The Theatre Times: A play about Syria’s war, told through one family’s tragedy, made its Lebanon debut on Friday, the closest it will ever get to being staged on home soil, its Syrian director said.
“It would be impossible to perform it in Syria. There are red lines and the censorship that was there before 2011 is still there today,” said Omar Abu Saada, one of the country’s best-known theater directors.
The play – called While I Was Waiting – is based on the real-life story of a young man found beaten unconscious near a hospital in Damascus in 2013, but the circumstances of his beating and subsequent death remained unclear. Abu Saada knew the man and his family.
2 comments:
It is very interesting when the director, Omar Abu Saada, talks about how the play deals with the two Syrian universal truths, of waiting and loss. These two truths are something everyone experiences just on a different scale and in a much different way than those affected by Syrians dealing with a 7-year conflict. It was also interesting how the show has been done in Brussels, France, U.S., and Japan because it takes a very specific conflict full of universal truths and shows them to an audience not experiencing the conflict. Theatre does a great job of allowing audience members to emphasis in different and uncomfortable situations by taking universal truths and applying them to specific moments. Hopefully this show’s run in Beirut is a success for allowing those affected by the conflict to reflect on what is going on but even more so hopefully the show is effective at portraying the Syrian conflict those who don’t understand or know enough about it.

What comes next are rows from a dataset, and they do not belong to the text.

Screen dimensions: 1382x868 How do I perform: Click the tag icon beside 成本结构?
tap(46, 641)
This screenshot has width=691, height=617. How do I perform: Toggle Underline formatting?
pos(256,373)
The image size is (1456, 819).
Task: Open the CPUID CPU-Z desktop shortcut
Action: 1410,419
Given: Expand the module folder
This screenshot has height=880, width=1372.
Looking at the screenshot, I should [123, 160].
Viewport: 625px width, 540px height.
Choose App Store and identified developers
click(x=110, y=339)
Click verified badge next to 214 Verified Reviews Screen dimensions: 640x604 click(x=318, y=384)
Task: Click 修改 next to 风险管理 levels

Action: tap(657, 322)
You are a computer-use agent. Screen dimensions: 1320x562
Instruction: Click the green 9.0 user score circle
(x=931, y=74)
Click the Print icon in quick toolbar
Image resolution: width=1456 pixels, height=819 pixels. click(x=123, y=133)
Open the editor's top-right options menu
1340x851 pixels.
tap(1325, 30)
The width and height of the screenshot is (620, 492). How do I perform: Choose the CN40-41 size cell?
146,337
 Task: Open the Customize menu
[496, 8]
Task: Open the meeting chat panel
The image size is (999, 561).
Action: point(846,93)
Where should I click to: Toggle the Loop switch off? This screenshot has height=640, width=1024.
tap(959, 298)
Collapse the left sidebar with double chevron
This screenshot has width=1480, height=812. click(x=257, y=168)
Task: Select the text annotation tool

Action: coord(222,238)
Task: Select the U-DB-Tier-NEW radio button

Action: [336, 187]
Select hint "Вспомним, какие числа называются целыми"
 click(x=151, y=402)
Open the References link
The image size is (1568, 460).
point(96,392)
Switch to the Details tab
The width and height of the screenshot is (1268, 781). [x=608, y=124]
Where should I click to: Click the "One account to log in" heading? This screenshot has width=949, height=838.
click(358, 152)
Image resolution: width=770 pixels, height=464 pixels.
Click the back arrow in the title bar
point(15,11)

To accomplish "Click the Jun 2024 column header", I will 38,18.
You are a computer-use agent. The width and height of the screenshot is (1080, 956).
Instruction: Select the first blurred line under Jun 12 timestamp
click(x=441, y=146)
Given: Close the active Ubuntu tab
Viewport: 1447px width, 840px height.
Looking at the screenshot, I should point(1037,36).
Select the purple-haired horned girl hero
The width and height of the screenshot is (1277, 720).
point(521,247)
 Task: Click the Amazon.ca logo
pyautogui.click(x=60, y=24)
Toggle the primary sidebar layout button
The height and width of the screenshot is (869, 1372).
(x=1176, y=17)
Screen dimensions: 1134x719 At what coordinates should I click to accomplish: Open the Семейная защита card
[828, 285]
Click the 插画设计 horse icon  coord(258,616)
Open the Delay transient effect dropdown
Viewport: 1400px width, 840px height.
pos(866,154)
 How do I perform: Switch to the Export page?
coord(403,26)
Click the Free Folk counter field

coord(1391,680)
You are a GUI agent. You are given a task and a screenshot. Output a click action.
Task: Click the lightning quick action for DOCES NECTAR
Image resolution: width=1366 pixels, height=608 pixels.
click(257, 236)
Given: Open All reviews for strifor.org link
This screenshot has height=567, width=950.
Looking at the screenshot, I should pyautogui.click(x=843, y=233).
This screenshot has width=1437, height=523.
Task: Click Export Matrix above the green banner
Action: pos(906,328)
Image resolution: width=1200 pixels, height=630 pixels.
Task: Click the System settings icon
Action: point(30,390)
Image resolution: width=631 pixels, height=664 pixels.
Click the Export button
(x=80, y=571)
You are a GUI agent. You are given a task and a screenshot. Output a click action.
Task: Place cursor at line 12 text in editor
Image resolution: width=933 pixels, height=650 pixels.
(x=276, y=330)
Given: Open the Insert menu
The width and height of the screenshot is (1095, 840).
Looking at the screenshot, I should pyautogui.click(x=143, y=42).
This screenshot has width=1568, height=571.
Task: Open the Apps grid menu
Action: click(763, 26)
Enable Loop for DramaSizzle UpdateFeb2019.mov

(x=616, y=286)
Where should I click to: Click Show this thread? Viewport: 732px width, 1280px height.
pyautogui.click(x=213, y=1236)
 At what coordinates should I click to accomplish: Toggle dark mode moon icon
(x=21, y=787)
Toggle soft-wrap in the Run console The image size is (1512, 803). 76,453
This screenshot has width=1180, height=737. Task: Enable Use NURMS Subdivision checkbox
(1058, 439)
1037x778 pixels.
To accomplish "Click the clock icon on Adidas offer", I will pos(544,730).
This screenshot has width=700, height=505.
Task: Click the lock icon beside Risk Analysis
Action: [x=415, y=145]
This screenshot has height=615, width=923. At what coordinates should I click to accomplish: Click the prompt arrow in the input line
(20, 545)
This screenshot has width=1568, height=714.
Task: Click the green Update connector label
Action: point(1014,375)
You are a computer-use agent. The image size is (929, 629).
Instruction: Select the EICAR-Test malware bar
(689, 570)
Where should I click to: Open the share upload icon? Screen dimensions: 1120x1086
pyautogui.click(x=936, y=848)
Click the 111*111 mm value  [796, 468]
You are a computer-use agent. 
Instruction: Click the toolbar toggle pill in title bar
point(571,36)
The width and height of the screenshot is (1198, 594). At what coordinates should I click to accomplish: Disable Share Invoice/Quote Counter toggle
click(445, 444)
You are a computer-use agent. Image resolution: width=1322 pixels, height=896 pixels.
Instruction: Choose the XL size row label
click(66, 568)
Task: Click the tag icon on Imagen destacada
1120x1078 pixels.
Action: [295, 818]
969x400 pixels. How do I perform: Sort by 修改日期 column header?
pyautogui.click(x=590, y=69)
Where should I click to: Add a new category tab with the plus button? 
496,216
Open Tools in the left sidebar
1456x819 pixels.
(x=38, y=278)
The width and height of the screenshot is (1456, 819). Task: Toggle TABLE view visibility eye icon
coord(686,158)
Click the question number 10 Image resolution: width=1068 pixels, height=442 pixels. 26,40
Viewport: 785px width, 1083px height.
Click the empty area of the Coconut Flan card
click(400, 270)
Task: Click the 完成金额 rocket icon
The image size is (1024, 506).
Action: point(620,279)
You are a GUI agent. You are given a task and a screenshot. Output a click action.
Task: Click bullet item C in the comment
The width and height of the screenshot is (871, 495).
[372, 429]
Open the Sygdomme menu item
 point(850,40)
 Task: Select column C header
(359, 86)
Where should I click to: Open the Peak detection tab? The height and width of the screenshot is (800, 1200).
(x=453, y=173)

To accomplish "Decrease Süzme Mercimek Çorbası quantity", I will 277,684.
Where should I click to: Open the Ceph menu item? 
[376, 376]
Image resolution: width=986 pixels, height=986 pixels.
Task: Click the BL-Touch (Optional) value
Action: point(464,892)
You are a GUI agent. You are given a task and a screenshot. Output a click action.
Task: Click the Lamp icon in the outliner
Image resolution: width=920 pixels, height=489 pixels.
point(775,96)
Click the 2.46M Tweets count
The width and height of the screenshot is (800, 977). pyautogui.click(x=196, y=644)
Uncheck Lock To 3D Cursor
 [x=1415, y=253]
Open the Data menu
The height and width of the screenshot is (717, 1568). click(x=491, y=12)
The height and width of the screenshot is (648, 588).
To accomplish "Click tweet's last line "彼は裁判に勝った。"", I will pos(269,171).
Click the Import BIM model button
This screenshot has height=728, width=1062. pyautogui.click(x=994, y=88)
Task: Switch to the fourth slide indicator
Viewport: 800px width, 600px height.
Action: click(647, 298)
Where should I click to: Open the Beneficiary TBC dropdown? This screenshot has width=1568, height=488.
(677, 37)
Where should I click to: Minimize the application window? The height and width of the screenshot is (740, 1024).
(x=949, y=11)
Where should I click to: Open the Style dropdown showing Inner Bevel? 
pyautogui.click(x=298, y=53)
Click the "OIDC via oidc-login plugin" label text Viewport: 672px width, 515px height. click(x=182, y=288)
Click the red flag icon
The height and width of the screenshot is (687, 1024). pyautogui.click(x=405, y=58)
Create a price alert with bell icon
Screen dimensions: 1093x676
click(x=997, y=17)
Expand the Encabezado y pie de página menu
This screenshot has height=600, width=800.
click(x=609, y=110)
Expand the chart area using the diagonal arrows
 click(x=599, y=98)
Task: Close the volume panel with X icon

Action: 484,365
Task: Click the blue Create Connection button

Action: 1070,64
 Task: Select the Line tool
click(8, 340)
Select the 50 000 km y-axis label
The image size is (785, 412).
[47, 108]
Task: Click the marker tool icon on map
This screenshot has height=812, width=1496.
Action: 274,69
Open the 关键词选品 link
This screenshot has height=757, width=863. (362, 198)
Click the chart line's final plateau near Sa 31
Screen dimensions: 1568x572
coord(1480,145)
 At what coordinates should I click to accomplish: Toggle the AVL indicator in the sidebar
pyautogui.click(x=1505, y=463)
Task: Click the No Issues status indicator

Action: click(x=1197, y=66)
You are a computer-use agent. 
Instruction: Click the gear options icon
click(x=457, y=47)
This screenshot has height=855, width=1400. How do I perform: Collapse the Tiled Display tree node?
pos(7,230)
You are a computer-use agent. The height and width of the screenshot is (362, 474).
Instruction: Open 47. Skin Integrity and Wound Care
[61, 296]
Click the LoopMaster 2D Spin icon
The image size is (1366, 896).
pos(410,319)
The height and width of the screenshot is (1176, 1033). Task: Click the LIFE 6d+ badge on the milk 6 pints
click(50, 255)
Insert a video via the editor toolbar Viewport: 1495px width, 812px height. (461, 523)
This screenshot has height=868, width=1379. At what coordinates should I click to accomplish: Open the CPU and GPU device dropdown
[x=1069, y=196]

The Syrian Civil is truly the great tragedy of the 2010s. The international community has done little to stop Assad from butchering his own people and deploying weapons of mass destruction against them. One of the only commendable things President Trump has done is strike back at Assad following his use of chemical weapons earlier this year; however, other than that the international community has done little to nothing to stop this evil dictator. Productions such as this are crucial to spreading these stories of tragedy. The lives that are lost and ruined. The potential that is destroyed. It is beautiful that this was able to be performed so close to the Syrian border, so that people could watch and see how an entire generation of people has been obliterated in a horrendous conflict that has cost hundreds of thousands of lives.